I am creating an application in spark. I use avro files in HDFS with Hadoop2. I use maven and I include avro like this :
<dependency>
<groupId>org.apache.avro</groupId>
<artifactId>avro-mapred</artifactId>
<version>1.7.6</version>
<classifier>hadoop2</classifier>
</dependency>
I did a unit test and while I use mvn test, all work.
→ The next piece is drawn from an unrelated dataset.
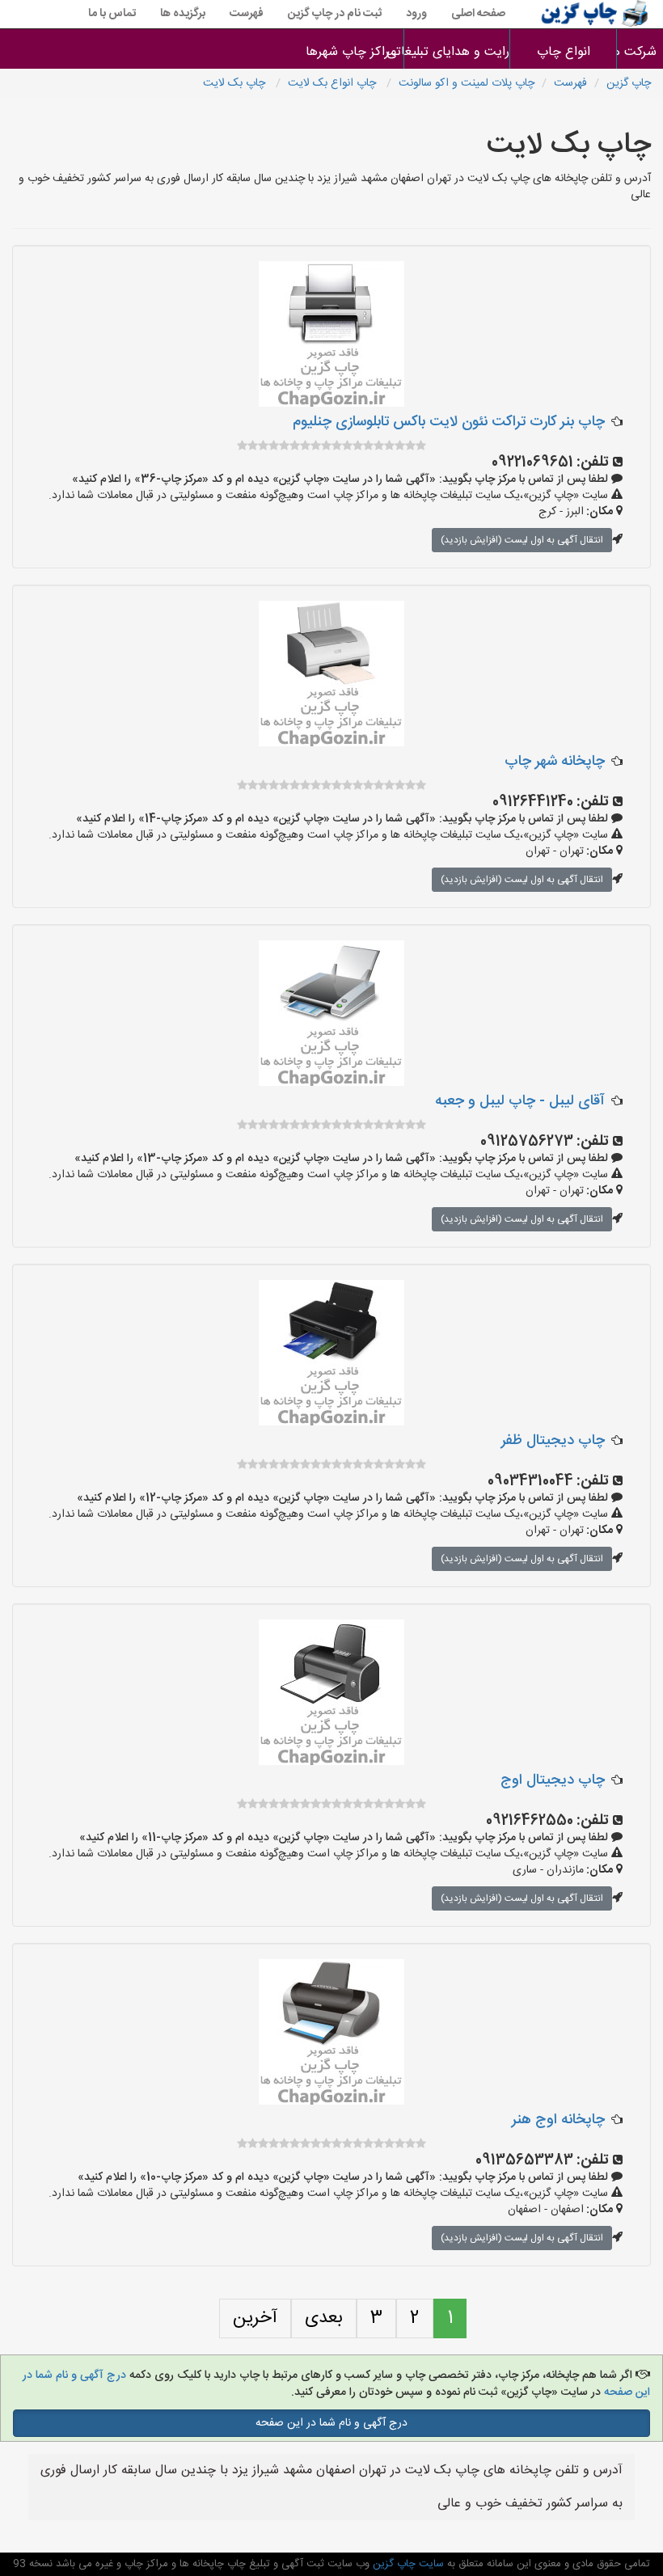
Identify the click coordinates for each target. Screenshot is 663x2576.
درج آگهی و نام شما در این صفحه (331, 2423)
But While I launch with spark submit no ! and I have this mistake :
Exception in thread "main" org.apache.spark.SparkException: Job aborted due to stage failure: Task 1 in stage 0.0 failed 1 times, most recent failure: Lost task 1.0 in stage 0.0 (TID 1, localhost): java.lang.IncompatibleClassChangeError: Found interface org.apache.hadoop.mapreduce.TaskAttemptContext, but class was expected
at org.apache.avro.mapreduce.AvroKeyInputFormat.createRecordReader(AvroKeyInputFormat.java:47)
Can you help me ?
Thank you
Ok, I fond the solution :D Thanks to http://apache-spark-developers-list.1001551.n3.nabble.com/Fwd-Unable-to-Read-Write-Avro-RDD-on-cluster-td10893.html.
The solution is to add jar in your SPARK_CLASSPATH
You can download the jar here : http://repo1.maven.org/maven2/org/apache/avro/avro-mapred/1.7.7/